**Source extract:**
>>>>>

As always, we first tackle evaluation problem, then control problem, where the goal is to find the optimal policy, instead of the value function given a policy. This post is the note for model-free control, and the youtube video is Lecture 5: Model Free Control

If the model is known, as the case in RL Note (3) - Planning by Dynamic Programming, we use an iterative process which asymptotically converge to an optimal policy. However, such approach is not applicable in the model-free case, since the greedy operator $G$, as defined below, is unknown.

\begin{aligned} G: (S\rightarrow\mathbb{R})&\rightarrow(A\rightarrow\mathbb{R})\\ v&\mapsto \left(a\mapsto \begin{cases} 1, \quad a = \operatorname{argmax} \left(R_s^a + \gamma\sum_{s'}\mathbb{P}_{ss'}^a v(s')\right)\\ 0, \quad\text{otherwise} \end{cases}\right) \end{aligned}

To be more specific, recall that in both Policy Iteration and Value Iteration, we use $G$ to generate policy from current state value function $v$ to pick the next action. However, when the model is unknown, we do not know $R_s^a$ and $\mathbb{P}_{ss'}^a$, therefore cannot use $G$ anymore.

The workaround is to use action value function $q$ instead of $v$, and use the following new greedy operator:

\begin{aligned} G: (S\times A\rightarrow\mathbb{R})&\rightarrow(A\rightarrow\mathbb{R})\\ q&\mapsto \left(a\mapsto \begin{cases} 1, \quad a = \operatorname{argmax} q(s,a)\\ 0, \quad\text{otherwise} \end{cases}\right) \end{aligned}

Note that we use the same symbol for greedy operator on $q$ and that on $v$. One can infer correctly from the context.

<<<<<

**Provided records:**
>>>>>

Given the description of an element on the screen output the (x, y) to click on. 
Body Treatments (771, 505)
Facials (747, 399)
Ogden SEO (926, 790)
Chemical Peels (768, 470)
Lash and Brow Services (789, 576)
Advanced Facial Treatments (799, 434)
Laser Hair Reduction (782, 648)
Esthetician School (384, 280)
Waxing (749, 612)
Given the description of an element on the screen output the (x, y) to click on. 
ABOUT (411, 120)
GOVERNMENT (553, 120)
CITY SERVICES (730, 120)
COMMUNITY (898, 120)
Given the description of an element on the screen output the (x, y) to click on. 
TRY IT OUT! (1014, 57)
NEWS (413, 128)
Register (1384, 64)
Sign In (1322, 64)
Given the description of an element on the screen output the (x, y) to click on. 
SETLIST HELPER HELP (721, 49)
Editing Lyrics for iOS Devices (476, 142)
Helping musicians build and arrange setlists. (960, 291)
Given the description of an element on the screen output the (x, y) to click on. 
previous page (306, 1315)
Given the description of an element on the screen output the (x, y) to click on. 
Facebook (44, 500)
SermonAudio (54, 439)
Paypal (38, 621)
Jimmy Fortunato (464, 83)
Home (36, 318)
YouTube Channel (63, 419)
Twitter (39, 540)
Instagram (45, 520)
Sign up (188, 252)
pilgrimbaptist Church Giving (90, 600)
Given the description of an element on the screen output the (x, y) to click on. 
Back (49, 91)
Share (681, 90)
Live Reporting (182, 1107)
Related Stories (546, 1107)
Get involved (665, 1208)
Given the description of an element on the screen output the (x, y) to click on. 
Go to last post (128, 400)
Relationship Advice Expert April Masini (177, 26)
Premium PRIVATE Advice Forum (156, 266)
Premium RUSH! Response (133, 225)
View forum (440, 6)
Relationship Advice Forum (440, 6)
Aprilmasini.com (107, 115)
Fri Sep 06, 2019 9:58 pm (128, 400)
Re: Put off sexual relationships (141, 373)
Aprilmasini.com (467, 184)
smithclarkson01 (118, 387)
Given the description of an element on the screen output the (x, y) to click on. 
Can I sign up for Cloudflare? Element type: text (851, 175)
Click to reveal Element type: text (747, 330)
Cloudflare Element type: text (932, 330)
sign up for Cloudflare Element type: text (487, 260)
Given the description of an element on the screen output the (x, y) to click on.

<<<<<

**Work to complete:**
**a)** In the model-free control note, what does the workaround use in place of the state value function $v$?
**b)** Write out the passage of the model-free control note that begins at the words "The workaround is" and stops after the words "from the context.".
The rows aren't needed for this work.

**Responses:**
**a)** The action value function $q$.

**b)**
The workaround is to use action value function $q$ instead of $v$, and use the following new greedy operator:

\begin{aligned} G: (S\times A\rightarrow\mathbb{R})&\rightarrow(A\rightarrow\mathbb{R})\\ q&\mapsto \left(a\mapsto \begin{cases} 1, \quad a = \operatorname{argmax} q(s,a)\\ 0, \quad\text{otherwise} \end{cases}\right) \end{aligned}

Note that we use the same symbol for greedy operator on $q$ and that on $v$. One can infer correctly from the context.